Material supplied Start Marker

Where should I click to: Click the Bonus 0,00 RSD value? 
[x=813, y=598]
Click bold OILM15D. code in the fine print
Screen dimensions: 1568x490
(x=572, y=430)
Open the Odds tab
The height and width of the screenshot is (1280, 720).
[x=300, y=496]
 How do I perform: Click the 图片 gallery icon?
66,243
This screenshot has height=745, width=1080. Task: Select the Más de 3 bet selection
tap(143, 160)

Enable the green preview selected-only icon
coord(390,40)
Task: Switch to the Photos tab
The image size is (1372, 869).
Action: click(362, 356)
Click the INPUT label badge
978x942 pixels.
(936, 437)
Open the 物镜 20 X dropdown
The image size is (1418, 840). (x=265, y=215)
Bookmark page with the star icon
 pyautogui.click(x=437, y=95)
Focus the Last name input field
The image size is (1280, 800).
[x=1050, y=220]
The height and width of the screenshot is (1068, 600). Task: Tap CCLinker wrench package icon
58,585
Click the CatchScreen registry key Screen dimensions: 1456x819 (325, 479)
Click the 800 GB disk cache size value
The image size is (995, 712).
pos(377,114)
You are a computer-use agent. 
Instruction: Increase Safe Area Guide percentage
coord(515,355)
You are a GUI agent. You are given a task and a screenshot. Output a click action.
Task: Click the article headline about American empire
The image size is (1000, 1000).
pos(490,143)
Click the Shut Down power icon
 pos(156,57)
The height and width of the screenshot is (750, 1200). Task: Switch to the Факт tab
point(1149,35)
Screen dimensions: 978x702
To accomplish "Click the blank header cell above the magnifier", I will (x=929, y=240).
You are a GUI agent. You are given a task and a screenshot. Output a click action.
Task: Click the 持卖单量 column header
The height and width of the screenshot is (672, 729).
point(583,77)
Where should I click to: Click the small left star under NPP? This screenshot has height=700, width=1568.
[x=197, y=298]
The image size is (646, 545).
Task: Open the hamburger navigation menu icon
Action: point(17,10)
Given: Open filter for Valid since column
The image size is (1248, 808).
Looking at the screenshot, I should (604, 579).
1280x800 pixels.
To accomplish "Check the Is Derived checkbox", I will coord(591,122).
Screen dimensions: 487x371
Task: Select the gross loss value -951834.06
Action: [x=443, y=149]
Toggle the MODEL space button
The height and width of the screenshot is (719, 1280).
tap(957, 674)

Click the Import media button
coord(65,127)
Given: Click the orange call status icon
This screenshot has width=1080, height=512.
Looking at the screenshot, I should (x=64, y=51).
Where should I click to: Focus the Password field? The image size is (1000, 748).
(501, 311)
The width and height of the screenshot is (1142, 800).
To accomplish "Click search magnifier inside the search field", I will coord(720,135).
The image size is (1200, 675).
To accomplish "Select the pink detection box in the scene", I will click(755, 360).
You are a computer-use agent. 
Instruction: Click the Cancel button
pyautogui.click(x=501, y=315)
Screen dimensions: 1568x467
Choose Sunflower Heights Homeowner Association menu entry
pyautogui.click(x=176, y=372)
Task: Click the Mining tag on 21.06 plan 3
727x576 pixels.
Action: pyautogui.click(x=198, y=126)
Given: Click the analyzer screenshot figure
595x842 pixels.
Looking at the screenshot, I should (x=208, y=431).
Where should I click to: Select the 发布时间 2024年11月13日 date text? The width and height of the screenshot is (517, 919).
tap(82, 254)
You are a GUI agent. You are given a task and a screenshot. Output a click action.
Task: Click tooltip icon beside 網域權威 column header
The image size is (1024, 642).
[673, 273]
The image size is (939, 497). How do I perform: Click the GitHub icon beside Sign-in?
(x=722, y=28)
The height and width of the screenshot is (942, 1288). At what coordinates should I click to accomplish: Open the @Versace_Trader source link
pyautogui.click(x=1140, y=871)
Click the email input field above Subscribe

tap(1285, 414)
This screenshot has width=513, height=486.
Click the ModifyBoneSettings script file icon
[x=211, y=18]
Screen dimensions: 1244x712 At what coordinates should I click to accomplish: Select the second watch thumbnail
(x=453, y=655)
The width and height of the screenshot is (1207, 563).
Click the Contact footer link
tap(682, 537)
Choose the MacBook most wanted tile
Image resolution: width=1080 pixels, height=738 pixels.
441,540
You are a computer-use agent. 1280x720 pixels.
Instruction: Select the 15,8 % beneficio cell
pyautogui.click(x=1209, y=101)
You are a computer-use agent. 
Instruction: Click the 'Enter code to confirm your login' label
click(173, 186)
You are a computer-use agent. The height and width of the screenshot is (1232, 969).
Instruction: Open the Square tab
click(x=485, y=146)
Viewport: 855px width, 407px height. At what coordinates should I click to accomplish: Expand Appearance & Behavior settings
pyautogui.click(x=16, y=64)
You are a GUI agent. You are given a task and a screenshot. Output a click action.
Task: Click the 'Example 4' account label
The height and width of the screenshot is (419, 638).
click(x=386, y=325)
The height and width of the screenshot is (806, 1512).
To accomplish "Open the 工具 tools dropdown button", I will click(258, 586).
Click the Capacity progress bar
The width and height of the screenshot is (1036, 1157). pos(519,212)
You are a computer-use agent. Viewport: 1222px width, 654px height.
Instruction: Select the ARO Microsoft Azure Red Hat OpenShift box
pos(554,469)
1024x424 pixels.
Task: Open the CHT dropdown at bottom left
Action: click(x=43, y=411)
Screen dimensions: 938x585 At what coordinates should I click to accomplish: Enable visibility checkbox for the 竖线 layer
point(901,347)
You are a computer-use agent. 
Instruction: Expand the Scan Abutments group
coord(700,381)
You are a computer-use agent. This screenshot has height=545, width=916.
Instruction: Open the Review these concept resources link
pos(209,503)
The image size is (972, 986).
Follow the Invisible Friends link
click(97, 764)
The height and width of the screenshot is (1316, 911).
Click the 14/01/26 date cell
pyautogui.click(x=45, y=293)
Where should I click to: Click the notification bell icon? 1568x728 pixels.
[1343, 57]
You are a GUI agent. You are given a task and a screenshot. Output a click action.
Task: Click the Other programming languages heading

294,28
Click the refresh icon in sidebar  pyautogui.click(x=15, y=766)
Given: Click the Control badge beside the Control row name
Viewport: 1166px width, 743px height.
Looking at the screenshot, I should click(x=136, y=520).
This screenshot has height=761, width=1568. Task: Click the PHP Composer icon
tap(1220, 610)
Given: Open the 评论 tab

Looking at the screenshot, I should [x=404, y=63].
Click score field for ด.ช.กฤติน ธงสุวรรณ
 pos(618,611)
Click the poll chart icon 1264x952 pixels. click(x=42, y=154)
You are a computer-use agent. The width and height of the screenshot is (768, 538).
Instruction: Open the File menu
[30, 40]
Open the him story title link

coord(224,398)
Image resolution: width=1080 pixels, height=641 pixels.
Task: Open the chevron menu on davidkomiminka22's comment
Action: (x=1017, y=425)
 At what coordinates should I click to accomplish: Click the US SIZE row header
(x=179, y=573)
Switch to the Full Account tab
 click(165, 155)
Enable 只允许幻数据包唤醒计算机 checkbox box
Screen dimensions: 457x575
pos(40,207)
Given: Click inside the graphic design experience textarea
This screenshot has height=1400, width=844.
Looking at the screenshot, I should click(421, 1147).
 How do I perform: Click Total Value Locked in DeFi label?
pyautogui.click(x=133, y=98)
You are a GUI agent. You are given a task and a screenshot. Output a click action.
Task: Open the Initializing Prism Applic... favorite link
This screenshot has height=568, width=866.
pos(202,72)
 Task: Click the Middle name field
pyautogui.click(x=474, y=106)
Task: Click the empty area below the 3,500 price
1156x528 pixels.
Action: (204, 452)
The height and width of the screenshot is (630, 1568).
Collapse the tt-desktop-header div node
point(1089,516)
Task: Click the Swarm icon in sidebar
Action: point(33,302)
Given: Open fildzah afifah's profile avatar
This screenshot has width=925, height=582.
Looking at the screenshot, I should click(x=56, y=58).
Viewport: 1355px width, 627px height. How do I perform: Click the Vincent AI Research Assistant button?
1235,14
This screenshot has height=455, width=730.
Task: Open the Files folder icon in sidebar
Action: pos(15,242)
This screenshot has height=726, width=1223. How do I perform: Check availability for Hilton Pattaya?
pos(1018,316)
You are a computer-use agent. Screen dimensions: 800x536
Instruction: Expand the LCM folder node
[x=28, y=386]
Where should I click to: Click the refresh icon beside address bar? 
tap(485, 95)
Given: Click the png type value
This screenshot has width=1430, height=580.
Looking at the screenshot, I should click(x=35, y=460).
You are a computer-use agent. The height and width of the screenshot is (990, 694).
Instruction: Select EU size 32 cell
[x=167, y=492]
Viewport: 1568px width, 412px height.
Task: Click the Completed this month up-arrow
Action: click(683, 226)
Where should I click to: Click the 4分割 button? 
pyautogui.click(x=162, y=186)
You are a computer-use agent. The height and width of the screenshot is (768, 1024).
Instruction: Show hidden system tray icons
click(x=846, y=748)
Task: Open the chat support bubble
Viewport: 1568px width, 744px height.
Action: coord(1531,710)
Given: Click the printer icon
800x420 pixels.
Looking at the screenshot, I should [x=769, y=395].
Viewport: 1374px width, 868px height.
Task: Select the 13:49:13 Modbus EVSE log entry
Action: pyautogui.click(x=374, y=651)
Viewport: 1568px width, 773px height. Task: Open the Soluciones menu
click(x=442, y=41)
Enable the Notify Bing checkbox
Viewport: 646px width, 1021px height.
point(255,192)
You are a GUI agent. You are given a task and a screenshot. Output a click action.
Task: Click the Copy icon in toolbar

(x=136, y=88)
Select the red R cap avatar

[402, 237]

Material supplied End Marker

Exercise objective:
Your output should be an exact copy of the lines from the one containing "is (990, 694)." through the last line of the data above.

Answer to the problem:
You are a computer-use agent. The height and width of the screenshot is (990, 694).
Instruction: Select EU size 32 cell
[x=167, y=492]
Viewport: 1568px width, 412px height.
Task: Click the Completed this month up-arrow
Action: click(683, 226)
Where should I click to: Click the 4分割 button? 
pyautogui.click(x=162, y=186)
You are a computer-use agent. The height and width of the screenshot is (768, 1024).
Instruction: Show hidden system tray icons
click(x=846, y=748)
Task: Open the chat support bubble
Viewport: 1568px width, 744px height.
Action: coord(1531,710)
Given: Click the printer icon
800x420 pixels.
Looking at the screenshot, I should [x=769, y=395].
Viewport: 1374px width, 868px height.
Task: Select the 13:49:13 Modbus EVSE log entry
Action: pyautogui.click(x=374, y=651)
Viewport: 1568px width, 773px height. Task: Open the Soluciones menu
click(x=442, y=41)
Enable the Notify Bing checkbox
Viewport: 646px width, 1021px height.
point(255,192)
You are a GUI agent. You are given a task and a screenshot. Output a click action.
Task: Click the Copy icon in toolbar

(x=136, y=88)
Select the red R cap avatar

[402, 237]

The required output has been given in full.